Work instruction – The answer must consist of every line from the entries that holds the word "COŞKUYLA".

*** Opening Material for this task ***

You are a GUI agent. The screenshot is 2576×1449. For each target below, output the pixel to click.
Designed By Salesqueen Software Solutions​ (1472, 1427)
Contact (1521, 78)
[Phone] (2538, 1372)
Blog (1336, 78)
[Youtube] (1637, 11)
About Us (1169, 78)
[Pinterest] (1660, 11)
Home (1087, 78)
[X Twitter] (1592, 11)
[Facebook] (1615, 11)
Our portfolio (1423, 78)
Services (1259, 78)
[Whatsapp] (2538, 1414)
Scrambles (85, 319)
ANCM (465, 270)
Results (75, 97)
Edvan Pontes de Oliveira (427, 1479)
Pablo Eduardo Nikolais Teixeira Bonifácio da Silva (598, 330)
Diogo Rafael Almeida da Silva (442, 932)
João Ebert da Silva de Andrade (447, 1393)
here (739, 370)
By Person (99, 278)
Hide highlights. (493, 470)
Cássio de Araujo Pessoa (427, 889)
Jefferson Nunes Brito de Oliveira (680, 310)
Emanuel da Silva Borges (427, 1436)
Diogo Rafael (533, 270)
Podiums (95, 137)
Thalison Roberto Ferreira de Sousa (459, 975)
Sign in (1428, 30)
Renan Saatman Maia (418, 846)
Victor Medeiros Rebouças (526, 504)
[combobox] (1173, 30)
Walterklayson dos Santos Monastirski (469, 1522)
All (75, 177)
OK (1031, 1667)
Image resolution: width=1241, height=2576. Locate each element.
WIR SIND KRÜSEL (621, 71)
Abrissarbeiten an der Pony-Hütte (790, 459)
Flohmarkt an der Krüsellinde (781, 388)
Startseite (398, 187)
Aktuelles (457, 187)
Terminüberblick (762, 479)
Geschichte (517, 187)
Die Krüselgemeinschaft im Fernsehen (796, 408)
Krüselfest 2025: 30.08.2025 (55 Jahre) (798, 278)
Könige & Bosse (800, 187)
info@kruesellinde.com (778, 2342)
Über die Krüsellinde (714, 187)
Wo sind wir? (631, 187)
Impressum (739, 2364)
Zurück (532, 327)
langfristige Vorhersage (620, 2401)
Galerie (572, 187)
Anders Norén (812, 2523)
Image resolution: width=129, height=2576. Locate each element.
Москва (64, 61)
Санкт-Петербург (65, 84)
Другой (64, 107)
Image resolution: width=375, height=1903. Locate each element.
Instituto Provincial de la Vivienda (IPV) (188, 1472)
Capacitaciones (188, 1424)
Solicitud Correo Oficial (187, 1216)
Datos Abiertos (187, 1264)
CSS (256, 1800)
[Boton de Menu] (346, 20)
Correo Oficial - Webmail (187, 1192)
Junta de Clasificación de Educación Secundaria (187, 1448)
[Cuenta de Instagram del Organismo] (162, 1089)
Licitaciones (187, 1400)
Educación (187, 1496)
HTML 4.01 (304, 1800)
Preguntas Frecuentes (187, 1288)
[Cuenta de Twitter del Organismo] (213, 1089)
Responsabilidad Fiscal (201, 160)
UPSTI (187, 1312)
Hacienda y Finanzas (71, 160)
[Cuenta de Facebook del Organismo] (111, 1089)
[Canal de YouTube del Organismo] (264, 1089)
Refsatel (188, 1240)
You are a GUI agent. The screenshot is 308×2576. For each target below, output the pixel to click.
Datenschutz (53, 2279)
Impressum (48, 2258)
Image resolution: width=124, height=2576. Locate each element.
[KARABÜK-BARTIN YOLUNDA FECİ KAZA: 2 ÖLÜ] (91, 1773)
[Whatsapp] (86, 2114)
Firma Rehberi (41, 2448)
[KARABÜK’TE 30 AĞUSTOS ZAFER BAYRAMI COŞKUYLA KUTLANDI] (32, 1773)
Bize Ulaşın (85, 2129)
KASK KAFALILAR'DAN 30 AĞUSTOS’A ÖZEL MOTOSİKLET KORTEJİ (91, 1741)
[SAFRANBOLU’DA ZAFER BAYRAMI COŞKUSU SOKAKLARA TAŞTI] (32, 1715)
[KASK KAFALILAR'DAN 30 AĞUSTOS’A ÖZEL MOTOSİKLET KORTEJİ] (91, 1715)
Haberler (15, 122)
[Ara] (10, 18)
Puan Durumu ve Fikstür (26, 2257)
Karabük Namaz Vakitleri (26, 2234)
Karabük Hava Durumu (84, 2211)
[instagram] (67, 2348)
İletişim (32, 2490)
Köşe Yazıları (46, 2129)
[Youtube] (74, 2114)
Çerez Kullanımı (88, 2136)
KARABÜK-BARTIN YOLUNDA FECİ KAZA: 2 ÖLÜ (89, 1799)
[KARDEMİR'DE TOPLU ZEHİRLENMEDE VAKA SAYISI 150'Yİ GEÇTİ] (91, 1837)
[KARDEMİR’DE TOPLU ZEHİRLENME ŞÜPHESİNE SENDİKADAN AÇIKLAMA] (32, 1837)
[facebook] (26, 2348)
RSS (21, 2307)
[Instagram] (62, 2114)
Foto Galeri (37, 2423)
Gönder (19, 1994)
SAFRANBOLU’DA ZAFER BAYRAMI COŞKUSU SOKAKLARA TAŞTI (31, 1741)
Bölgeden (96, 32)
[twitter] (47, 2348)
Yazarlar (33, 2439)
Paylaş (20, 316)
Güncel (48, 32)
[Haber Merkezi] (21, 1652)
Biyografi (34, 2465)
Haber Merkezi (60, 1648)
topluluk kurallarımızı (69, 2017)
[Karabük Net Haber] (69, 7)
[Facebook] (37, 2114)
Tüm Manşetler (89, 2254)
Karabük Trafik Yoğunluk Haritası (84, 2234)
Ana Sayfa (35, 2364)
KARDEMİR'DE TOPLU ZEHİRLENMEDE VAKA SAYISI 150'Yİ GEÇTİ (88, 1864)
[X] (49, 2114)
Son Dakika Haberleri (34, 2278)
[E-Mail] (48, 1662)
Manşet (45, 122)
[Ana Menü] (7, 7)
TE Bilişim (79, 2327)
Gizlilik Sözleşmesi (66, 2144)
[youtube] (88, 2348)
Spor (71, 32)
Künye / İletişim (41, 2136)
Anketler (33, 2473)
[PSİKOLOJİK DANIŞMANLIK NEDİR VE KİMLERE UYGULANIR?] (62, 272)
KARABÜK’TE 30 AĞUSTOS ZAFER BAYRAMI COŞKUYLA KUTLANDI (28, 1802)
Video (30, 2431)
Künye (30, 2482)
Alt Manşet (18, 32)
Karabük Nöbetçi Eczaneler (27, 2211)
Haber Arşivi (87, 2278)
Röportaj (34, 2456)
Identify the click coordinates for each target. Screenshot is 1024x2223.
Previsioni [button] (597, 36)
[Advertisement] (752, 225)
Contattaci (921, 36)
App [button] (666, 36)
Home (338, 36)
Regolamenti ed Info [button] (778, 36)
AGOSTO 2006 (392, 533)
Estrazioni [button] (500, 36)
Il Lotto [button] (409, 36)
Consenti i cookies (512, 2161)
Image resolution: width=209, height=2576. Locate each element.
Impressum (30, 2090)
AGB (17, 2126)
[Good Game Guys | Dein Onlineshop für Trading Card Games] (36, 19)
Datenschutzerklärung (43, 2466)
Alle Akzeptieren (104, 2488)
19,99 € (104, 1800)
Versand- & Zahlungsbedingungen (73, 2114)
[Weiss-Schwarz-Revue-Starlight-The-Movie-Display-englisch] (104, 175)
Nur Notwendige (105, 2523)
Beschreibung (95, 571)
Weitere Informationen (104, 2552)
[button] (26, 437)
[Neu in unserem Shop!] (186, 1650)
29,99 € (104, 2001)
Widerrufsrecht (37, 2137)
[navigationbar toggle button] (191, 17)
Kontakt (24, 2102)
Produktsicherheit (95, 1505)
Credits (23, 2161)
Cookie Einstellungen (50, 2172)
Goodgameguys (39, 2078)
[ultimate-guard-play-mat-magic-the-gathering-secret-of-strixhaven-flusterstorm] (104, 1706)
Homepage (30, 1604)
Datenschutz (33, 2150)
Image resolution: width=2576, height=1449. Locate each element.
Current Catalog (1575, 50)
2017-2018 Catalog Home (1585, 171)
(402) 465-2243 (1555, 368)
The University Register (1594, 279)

*** Closing Material for this task ***

Result of this task –
[KARABÜK’TE 30 AĞUSTOS ZAFER BAYRAMI COŞKUYLA KUTLANDI] (32, 1773)
KARABÜK’TE 30 AĞUSTOS ZAFER BAYRAMI COŞKUYLA KUTLANDI (28, 1802)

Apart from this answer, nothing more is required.